How to Handle Flashbacks and Obsessive Thoughts

flashbacks mental health Jul 22, 2021

Flashbacks from any situation can be emotionally and mentally draining. They can quickly put us into a negative headspace and keep us there for long periods if we let them. It can quickly consume our daily lives even if we might not recognize it right away. Obsessive thoughts about trauma or a highly emotional situation is completely normal and happens to many people. It can be difficult to deal with and often cause a lot of hurt even after the event. 

Our body and minds all work differently when trying to process abusive or toxic situations and we may not fully understand it at first. Learning how to look at our flashbacks head on, figure out where they come from, how to dispute them, and how to deal with it in a healthy manner can greatly benefit our emotional wellbeing. It can allow us to feel more freedom from our traumas and accept truths we may not have realized before.


Why Do Flashbacks Happen?

The most frustrating and time consuming part of flashbacks is figuring out where it’s coming from and why. You went through something traumatic, but as a defense mechanism your brain was in fight or flight mode the entire time.

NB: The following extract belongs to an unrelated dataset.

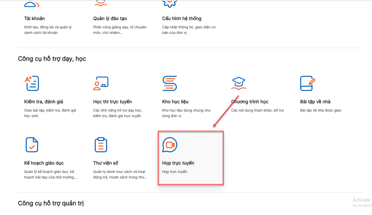The width and height of the screenshot is (372, 215).
Task: Open the Tài khoản title link
Action: 34,19
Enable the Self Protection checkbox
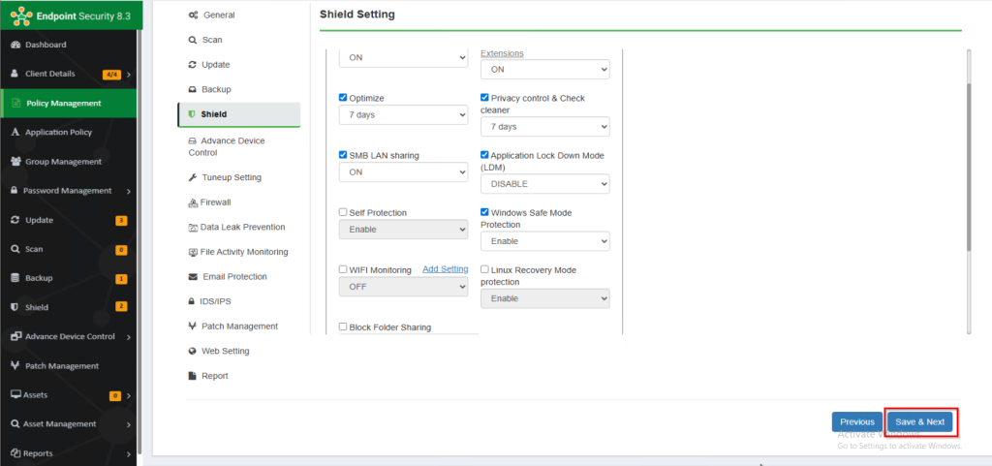 tap(343, 212)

This did not allow you to fully process what you were going through as you were experiencing it. Now that you are out of that situation and focusing on yourself, you’re at a point when you can start to look back and “unlock” these painful memories. 

It’s important that when the flashbacks or obsessive thoughts are occurring that you take the time to acknowledge it is happening. Being able to be logical and staying truthful to yourself can help you stay present in the moment. Saying “Okay, I wasn’t able to process it then but now I am having these flashbacks to move through it,” is a way to keep yourself grounded. Become self aware about what might be triggering these events and what you need to do to pull yourself out. 

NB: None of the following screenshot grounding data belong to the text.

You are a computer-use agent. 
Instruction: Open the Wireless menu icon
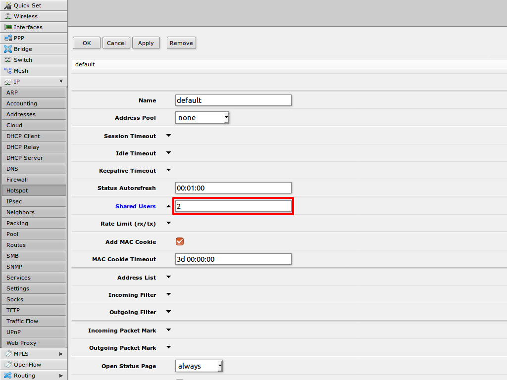pos(8,16)
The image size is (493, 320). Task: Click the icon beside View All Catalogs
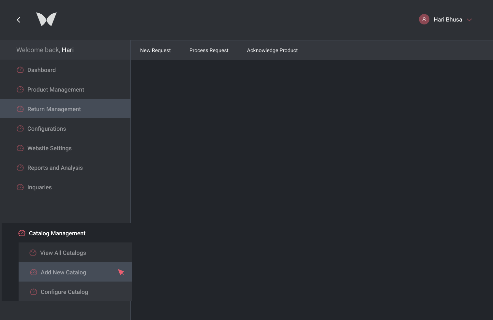33,253
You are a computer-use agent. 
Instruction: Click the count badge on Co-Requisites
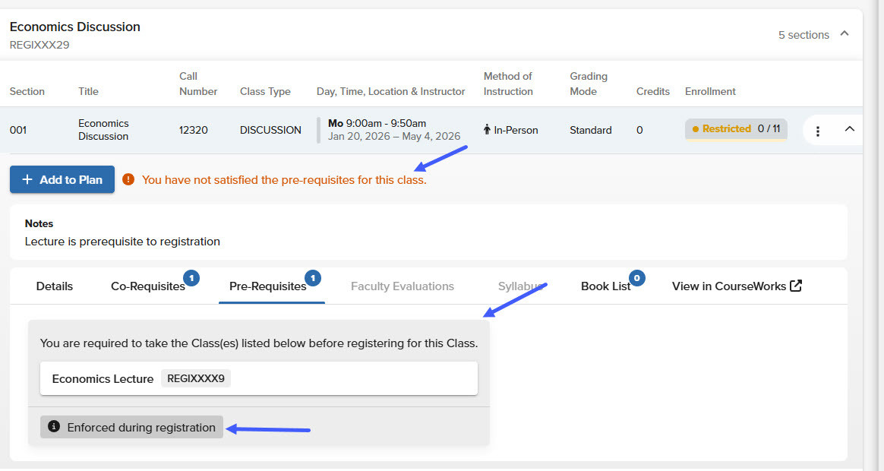[192, 278]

Allow yourself to feel the disappointment, sadness, anger, and any other emotions you may be feeling. By letting go and being in the moment, you are saying to yourself that it’s okay that you feel this way and it is valid. You need that sense of self parenting for when you feel these flashbacks or obsessive thoughts coming on to comfort yourself and pick yourself back up. Your inner child has to have that breakdown and feel the sadness of what happened. 

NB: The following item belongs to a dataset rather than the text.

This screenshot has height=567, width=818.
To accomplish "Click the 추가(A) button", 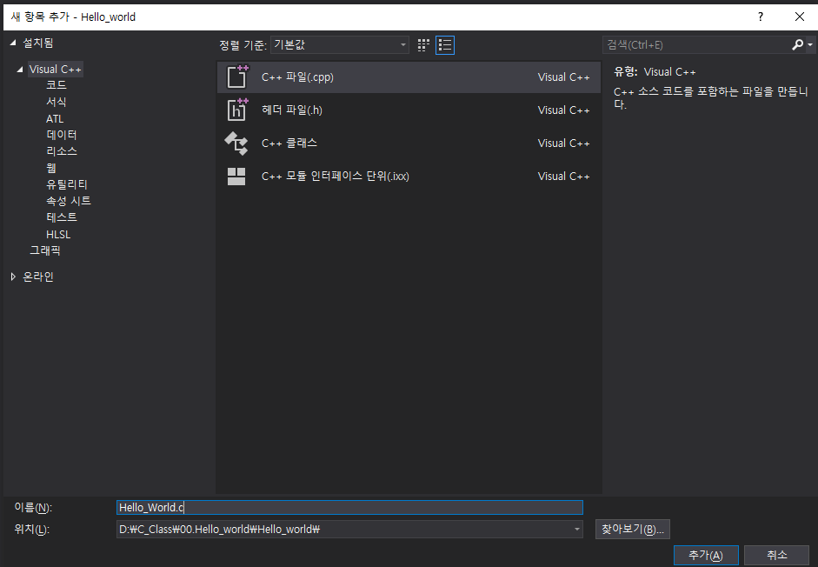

Detach from yourself for a minute to have a clear grasp of what you are thinking, then you can easily become the person you need to be for yourself. See things from an outsider's perspective, and think about it as if a friend is telling you about their own flashbacks. What advice would you offer to them? How would you comfort them in their time of need? Just as you would help a friend, start to help yourself. Give yourself the care that you deserve and validate your emotions. Feel them and have your moment but don’t stay in that place. 

When obsessive thoughts or flashbacks begin to take over, it can be extremely overwhelming and often feel like you are reliving your trauma. Remember to stay grounded and not let the moment sweep you away. Experience the emotions, say your affirmations, validate your memories, and ask yourself what you can learn from it. Understanding where your flashbacks are coming from can help you face these fears head on and have more self compassion for yourself during this time. Be patient with your inner child and yourself and you begin to heal. 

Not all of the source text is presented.